HAMPTON - Jean Louise (Dennison) Lamson, 80, of Hampton, died unexpectedly Sunday, Feb. 17, 2008.
She was preceded in death by her parents, Ruth Evelyn and L. Adolf Dennison Jr.; by her husband of 26 years, Thomas Judge Lamson (CMSgt. USAF, Ret.); and by her son, William Charles Lamson.
Loving daughter, wife, mother, and grandmother, she had a big heart and sweet nature. She took joy in life and had a wonderful sense of humor. She will be deeply missed by her surviving children, Lynda L. Myers and husband, Gerald, of Santa Fe, N.M., Thomas D. Lamson and wife, Sonny, of Milpitas, Calif., Loretta L. Beard and husband, Kevin, of Newport News, Va., and Susan L. Schwab of Newport News, Va.; and granddaughter, Kendra Jean Myers of Bristol, Vt.
Services will be held at 11 a.m. Saturday, Feb. 23, at Parklawn-Wood Funeral Home, 2551 N. Armistead Ave., Hampton. Family will receive friends following the service. Arrangements are under the care of Parklawn-Wood Funeral Home, 2551 N. Armistead Ave., Hampton, Va.
Jean Louise Dennison Lamson: A Brief Life
by Lynda Jean Lamson Myers
Jeanie—or “Jeanie Beanie” as she liked to sign her cards to family and friends—died unexpectedly last Sunday of cardiac arrest. Shortly before her heart suddenly stopped she was chatting playfully with her nurses at the hospital. She died quickly, without pain and without fear.
Jeanie would have turned eighty-one next month—and was already talking about a birthday trip with her kids and granddaughter to the Bahamas. Nothing could keep down her high spirits and her delight in life.
She was born Jean Louise Dennison, in Washington, D.C., in 1927. Her young parents, Lemuel Adolph and Ruth Evelyn Dennison took her home to a little house on “E” Street in southeast D.C. owned by Adoph's (granddaddy's) family To Ruth, a girl from the more citified N.E. part of the the city, “E” Street was out in the sticks. The road was unpaved and the water pump was across the street, but they were young and strong and in love. Together they built a larger house on the corner lot next door and moved in before Jeanie's first Christmas. This was the house that Jeanie grew up in and where Froofie (as we all called her mother Ruth) lived for the next sixty years.
The neighborhood around “E” Street was quiet and safe and friendly. Several of Granddaddy's eleven brothers and sisters lived nearby and Jeanie and her younger brother Bob grew up with their cousins. There were no TVs, of course, and folks would sit out on their porches and visit with their friends while the children played. It was a settled neighborhood: When Jeanie went to her sixtieth high school reunion in 2005, she took along a copy of her kindergarten class photo to show to several of her high school classmates who had gone through school, from kindergarten to senior high, with her. She remembered the name of every child in the photo.

Given material:
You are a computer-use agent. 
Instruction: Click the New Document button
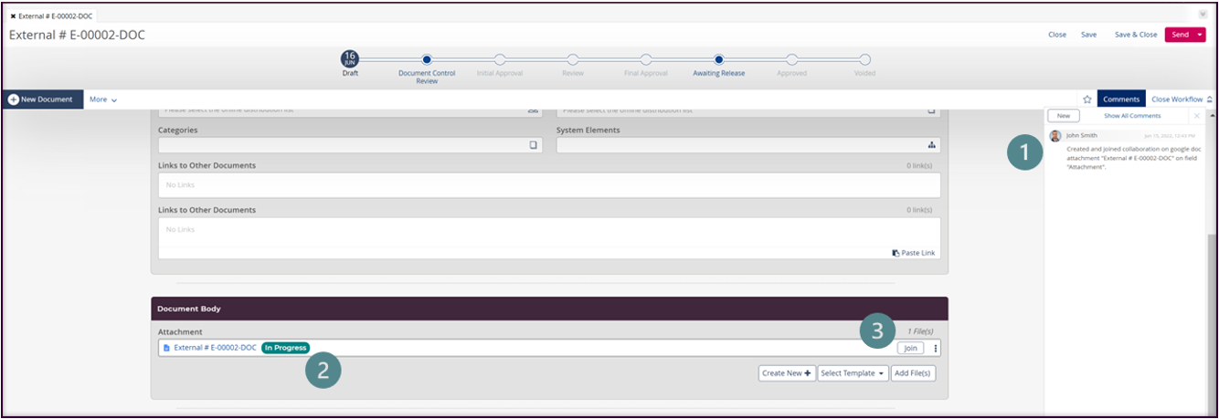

Exercise 1:
Reproduce the obituary word for word, starting at "She was preceded" and ending at "William Charles Lamson.".
Exercise 2:
Name every child the obituary lists as surviving Jean Louise Lamson.

Final answer 1:
She was preceded in death by her parents, Ruth Evelyn and L. Adolf Dennison Jr.; by her husband of 26 years, Thomas Judge Lamson (CMSgt. USAF, Ret.); and by her son, William Charles Lamson.

Final answer 2:
Lynda L. Myers
Thomas D. Lamson
Loretta L. Beard
Susan L. Schwab